Chadoc opened his mouth but was quickly silenced as Seobryn stepped dangerously closer to him, "Now we’ll never know will we? This was for Rhuddryn from that sorcerer. Have you any idea how hard this will be to explain?" He threw the burlap against the chest of the other hunter and turned back to glare down at the ranger on the ground. Aiming a hard kick at Aragorn’s midsection he stormed across the camp yelling instructions to his men.

"Go get that other one and bring him back up here if he’s still alive, this one is no use to us now." He cursed quietly to himself as he threw the flap to his tent back, wondering darkly if the day could get any worse.

Pain exploded inside Aragorn’s head, images swam in front of his eyes and he drifted in and out of consciousness. A sharp constant ringing in his ears pounded in rhythm to the deep throbbing ache in his temple. He did not know what it was he had ingested but it was wreaking havoc with his mind. His breathing came in ragged gasps as he tried to still his convulsing diaphragm, trying to deal with the blow Seobryn had dealt him. He thought his mind deceived him and he blinked wondering why Laener was back in camp once more.

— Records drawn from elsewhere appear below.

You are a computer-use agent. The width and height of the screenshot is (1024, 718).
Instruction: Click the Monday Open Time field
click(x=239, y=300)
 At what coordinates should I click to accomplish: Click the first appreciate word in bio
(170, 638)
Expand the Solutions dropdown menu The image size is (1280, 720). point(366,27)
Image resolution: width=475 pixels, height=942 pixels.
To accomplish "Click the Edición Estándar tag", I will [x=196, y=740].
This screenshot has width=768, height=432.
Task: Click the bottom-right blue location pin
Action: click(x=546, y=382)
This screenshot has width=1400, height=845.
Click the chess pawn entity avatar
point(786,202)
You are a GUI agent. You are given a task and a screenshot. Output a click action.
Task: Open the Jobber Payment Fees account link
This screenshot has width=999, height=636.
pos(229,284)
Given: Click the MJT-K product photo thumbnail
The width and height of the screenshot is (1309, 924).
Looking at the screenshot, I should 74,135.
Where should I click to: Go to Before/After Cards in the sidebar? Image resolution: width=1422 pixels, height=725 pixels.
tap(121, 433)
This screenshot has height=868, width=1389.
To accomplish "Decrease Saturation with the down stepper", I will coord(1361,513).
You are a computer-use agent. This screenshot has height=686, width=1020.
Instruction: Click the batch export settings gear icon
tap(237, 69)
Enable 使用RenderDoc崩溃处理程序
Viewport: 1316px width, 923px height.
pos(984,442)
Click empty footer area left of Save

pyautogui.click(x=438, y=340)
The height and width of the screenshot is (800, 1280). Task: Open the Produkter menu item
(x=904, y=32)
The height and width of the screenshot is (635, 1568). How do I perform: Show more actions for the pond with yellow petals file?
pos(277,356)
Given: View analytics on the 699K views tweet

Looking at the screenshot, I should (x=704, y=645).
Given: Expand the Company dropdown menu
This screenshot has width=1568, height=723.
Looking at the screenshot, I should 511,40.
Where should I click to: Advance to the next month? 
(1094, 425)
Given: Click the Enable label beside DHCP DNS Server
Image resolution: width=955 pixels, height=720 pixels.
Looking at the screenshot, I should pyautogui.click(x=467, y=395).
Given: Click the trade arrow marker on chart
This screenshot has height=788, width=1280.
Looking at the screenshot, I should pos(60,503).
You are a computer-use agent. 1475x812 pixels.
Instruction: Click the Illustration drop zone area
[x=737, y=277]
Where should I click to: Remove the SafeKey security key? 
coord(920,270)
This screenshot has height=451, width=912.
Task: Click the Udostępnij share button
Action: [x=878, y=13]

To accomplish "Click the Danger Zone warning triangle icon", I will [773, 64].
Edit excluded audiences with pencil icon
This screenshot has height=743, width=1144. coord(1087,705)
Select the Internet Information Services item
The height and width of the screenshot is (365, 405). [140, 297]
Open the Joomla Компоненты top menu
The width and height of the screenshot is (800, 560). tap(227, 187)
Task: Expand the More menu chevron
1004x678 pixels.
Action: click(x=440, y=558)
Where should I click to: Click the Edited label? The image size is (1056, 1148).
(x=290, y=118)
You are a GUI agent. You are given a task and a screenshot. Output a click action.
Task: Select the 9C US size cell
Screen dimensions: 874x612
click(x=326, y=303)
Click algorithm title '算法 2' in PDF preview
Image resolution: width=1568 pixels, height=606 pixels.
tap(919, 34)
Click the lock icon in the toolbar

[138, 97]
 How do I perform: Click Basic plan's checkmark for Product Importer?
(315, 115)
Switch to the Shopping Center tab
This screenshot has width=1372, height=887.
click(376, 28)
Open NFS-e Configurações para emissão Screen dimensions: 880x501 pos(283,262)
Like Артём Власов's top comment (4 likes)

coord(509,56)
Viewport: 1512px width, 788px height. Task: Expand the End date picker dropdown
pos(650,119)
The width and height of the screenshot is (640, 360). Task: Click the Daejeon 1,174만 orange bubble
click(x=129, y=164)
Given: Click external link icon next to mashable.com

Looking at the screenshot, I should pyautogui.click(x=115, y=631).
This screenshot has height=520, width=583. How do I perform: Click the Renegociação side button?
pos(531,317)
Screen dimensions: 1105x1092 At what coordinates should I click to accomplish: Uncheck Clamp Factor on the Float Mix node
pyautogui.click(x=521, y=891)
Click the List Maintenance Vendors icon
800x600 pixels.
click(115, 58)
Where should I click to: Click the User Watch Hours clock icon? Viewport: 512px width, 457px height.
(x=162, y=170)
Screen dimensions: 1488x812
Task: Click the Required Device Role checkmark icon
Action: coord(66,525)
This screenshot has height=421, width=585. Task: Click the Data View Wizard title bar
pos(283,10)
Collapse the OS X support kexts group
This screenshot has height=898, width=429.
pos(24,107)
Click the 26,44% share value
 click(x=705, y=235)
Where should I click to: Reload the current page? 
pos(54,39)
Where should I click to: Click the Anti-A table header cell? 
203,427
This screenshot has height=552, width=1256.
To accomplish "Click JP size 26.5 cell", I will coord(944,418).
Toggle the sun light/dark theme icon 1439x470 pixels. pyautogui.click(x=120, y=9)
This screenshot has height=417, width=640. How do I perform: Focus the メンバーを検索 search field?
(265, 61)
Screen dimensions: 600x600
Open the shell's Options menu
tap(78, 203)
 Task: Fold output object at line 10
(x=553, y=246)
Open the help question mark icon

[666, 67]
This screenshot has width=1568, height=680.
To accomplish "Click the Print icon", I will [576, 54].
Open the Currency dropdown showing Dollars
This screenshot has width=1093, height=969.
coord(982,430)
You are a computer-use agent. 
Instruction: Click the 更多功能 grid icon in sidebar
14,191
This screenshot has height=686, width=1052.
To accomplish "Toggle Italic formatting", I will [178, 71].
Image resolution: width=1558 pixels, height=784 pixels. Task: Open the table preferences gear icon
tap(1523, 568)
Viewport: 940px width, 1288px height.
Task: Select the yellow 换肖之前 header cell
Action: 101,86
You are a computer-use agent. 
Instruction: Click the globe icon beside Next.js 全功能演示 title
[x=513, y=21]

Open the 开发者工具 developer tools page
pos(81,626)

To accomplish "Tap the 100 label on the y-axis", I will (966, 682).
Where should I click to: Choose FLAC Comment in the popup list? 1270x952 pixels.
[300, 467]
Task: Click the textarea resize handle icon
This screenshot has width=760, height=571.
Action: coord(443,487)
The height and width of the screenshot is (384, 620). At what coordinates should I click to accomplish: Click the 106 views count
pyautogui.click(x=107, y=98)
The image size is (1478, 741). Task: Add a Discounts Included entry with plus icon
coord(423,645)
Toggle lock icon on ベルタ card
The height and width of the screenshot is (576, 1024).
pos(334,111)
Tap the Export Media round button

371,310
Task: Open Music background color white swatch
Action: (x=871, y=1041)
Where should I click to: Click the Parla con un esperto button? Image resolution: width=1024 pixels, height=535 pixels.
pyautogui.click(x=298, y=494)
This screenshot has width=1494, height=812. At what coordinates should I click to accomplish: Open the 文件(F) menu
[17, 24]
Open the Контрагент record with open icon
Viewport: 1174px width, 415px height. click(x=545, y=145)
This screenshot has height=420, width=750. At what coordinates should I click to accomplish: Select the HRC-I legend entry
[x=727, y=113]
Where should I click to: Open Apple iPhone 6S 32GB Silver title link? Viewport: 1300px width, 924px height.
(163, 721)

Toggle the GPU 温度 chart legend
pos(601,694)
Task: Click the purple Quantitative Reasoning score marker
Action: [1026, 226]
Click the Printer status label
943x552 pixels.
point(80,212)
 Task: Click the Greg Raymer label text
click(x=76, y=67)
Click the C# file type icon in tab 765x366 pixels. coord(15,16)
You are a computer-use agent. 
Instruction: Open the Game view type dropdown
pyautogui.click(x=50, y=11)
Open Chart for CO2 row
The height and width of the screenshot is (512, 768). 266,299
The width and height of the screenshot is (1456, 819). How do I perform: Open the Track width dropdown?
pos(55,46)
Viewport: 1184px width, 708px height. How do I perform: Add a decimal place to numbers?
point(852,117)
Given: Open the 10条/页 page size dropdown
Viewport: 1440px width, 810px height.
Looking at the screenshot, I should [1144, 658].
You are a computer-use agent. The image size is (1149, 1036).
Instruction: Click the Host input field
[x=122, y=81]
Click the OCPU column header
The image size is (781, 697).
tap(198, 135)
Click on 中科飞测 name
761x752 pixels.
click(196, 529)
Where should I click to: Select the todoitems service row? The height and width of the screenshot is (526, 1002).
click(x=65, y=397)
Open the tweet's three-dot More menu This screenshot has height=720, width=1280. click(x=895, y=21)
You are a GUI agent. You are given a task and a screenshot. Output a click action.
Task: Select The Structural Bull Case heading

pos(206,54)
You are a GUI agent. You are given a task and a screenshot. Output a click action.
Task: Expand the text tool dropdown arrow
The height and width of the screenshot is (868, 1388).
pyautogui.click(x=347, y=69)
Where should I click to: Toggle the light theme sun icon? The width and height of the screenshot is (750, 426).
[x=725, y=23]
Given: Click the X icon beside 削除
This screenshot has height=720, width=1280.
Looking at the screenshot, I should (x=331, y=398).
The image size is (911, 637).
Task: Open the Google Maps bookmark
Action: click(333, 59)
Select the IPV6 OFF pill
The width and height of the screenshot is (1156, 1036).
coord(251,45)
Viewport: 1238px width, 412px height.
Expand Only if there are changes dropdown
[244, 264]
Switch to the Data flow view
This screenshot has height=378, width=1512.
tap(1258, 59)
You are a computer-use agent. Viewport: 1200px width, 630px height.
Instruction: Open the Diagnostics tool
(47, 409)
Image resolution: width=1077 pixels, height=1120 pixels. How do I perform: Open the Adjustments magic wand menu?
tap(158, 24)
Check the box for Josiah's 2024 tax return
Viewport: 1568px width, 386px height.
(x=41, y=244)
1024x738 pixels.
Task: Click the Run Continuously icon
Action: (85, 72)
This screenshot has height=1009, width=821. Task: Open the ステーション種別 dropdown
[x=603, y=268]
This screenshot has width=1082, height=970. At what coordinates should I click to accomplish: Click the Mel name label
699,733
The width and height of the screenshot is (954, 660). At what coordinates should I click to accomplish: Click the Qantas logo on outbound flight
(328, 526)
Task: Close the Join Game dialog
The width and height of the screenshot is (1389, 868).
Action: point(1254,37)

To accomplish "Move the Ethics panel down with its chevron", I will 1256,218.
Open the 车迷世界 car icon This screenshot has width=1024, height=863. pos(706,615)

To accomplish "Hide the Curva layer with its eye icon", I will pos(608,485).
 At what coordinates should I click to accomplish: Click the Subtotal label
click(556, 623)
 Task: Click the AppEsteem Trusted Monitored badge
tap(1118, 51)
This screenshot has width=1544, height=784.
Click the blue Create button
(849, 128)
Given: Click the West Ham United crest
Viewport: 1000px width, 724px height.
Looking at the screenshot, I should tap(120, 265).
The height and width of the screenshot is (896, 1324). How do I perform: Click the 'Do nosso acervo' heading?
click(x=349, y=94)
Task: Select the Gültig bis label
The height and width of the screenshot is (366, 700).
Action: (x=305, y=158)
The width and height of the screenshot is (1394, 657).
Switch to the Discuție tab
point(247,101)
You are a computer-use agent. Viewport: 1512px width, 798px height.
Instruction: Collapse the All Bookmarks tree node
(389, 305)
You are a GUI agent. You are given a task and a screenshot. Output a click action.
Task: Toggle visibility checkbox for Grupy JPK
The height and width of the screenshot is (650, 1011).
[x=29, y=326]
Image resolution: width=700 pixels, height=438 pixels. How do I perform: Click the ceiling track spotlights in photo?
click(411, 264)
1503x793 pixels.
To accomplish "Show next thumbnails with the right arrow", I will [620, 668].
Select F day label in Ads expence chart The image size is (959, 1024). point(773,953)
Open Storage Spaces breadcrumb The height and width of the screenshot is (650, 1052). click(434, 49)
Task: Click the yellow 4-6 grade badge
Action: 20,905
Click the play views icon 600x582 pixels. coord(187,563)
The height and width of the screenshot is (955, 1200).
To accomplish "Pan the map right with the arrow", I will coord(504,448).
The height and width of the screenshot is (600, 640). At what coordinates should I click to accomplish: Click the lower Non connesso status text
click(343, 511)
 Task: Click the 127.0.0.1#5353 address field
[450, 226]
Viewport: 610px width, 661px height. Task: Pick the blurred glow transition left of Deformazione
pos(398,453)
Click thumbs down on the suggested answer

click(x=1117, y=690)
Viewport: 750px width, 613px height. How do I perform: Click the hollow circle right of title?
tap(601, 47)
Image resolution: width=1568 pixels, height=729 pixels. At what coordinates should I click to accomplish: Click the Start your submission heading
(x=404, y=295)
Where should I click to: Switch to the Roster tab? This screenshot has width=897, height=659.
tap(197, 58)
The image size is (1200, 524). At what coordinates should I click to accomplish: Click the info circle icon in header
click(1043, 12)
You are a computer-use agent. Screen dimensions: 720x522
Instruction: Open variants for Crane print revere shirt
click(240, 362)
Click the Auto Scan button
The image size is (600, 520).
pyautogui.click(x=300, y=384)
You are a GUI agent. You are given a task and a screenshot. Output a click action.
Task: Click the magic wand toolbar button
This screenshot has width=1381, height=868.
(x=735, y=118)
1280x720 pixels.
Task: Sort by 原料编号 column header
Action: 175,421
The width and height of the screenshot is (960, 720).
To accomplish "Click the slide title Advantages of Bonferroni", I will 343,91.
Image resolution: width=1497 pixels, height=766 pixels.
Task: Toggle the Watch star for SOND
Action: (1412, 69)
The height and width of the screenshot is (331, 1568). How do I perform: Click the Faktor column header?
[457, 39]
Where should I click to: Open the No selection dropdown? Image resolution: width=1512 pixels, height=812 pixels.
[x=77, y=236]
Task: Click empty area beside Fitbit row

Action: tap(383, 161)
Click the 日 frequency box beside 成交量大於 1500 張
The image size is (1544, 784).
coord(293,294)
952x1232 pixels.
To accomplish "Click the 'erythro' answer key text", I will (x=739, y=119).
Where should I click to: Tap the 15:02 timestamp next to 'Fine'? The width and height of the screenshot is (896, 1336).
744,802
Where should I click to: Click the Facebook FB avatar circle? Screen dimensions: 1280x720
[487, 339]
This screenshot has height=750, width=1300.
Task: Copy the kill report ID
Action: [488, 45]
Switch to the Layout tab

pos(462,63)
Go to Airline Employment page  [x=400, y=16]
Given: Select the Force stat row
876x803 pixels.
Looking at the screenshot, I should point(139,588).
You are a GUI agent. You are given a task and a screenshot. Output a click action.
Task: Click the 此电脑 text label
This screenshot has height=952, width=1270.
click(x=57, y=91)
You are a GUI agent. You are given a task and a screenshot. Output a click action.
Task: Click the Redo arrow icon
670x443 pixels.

Consciousness taunted him as he fought with himself to remain awake and to try to escape, he needed to help Laener and make Seobryn stop, but his body had long ago failed to respond to him and he lay trapped within himself, his own blood clouding his vision and coloring the scenes before him as his wounded mind tried to deal with what he perceived. And what he perceived was a nightmare.

Sound came and went and he was never sure if it was him who was moaning or someone else. Seobryn’s voice echoed in his ears sharp and angry and he allowed it to be blocked out by the incessant roaring that fired through his awareness.

The last thing he was aware of consciously was seeing Seobryn’s men lift Laener’s lifeless body and throw it back over the embankment that he had fallen from earlier. Tears tracked unnoticed down Aragorn’s bruised face. It is over then, the thoughts whispered to is over. His will to fight failed him at last and his mind withdrew from all the pain and all the hurt and all the ache and sorrow, finding refuge in the darkness in the nothingness that waited to enfold him. was over...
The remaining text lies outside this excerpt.